University Heights became one of the many San Diego neighborhoods connected by the Class 1 streetcars and an extensive San Diego public transit system that was spurred by the Panama–California Exposition and built by John D. Spreckels. Built in part to exclusively serve Mission Cliff Gardens, these streetcars became a fixture of this neighborhood until their retirement in 1939. A trolley barn in the area was used for trolley housing and repairs; the facility was converted into a warehouse for the San Diego Paper Box Company and ultimately demolished in 1980. Developers planned to build a large condominium complex at the site, but residents convinced the city to preserve the land for a park, now Old Trolley Barn Park.

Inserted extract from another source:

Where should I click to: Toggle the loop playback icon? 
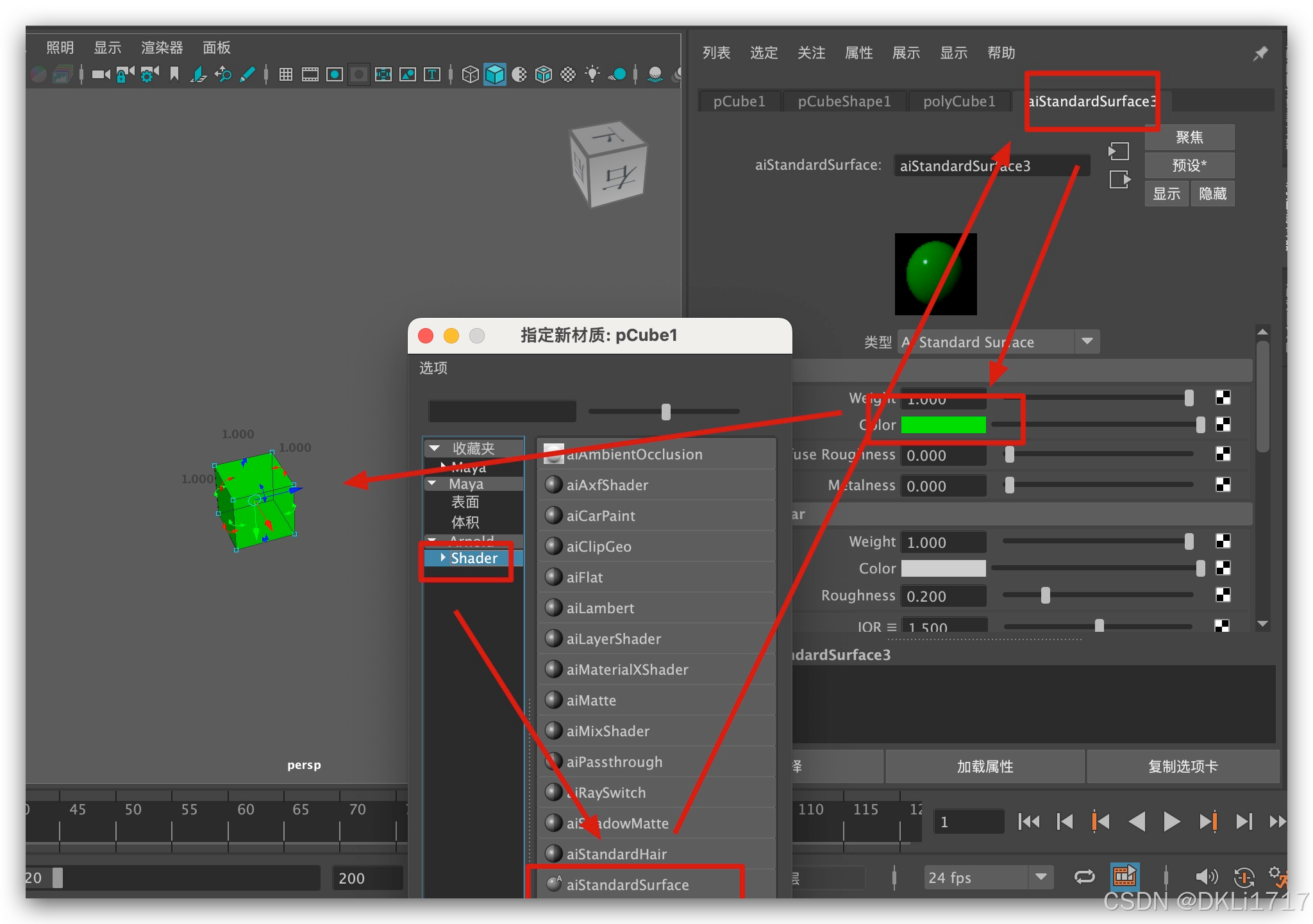coord(1084,877)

==Architecture and historic districts==
Shirley Ann Place between Madison Ave. and Monroe Ave., has been designated a historic district by the City of San Diego for its 1920s Spanish Colonial Revival bungalows.

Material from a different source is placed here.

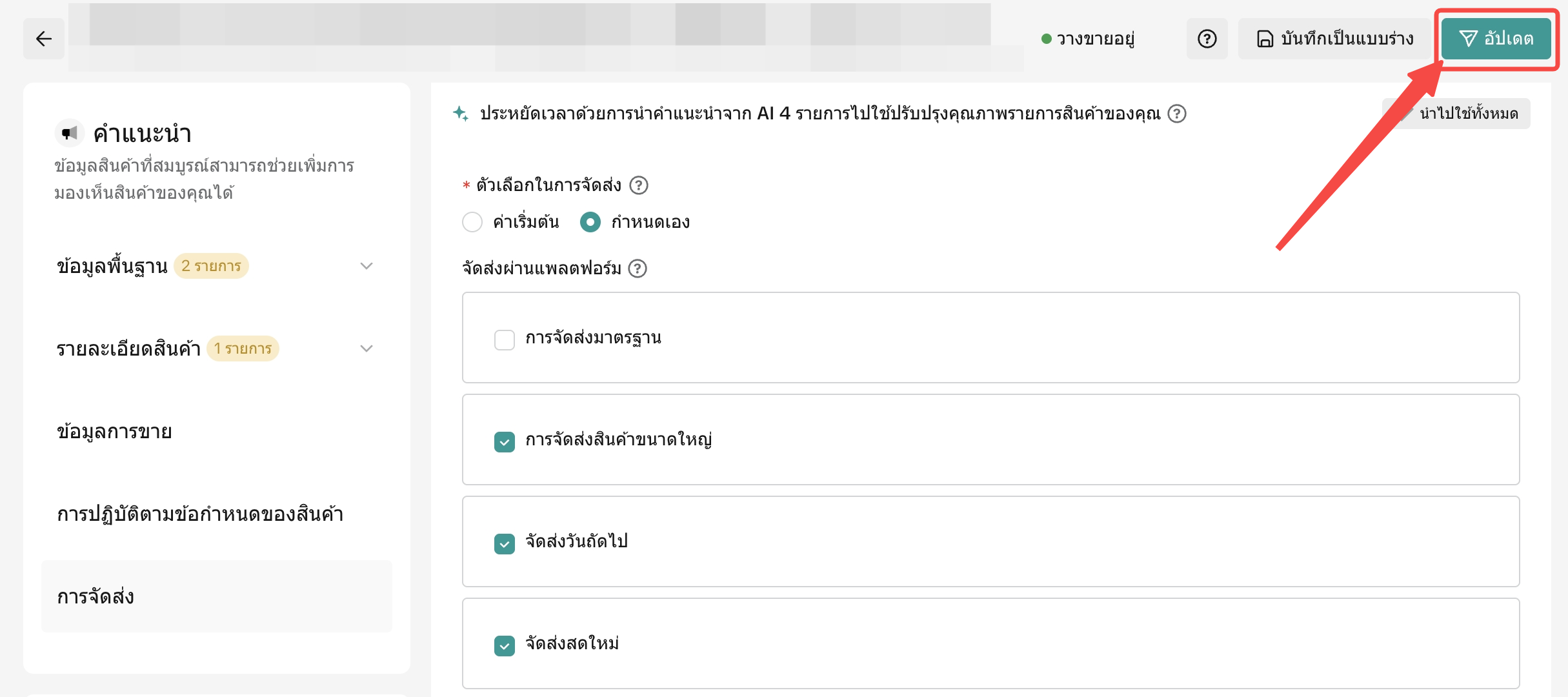Image resolution: width=1568 pixels, height=697 pixels.
Task: Click help icon beside ตัวเลือกในการจัดส่ง
Action: tap(639, 185)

The Georgia Street Bridge, a Romanesque spandrel arch with Mission Revival styling which is technically in nearby North Park, was added to the National Register of Historic Places upon application by the "University Heights Historical Society."

==Parks==
Trolley Barn Park on Adams Avenue, just east of Park Boulevard, is popular with young families and hosts free concerts on Friday evenings during the summer. Sidewalks around the playground in the park are laid out in a pattern mimicking the local street plan, a design also echoed on the carved stone plaque.

==Street sign==
In 1994 community development funds were allocated to construct a street overhead sign. In 1995 a contest was held calling for entries from local artists for the street sign design. Kevin Whaley's winning concept design was unveiled at the University Heights Community Association meeting. The design incorporated historical elements from the past and present within the community.

In 1996 the City of San Diego awarded the construction project to Young Electric Sign Company (YESCO). On April 3, 1997 the sign was unveiled and illuminated for the first time during a community celebration. The ribbon was cut by then-Mayor Susan Golding and several dignitaries were on hand. The sign serves today as a local landmark and identity for the University Heights community.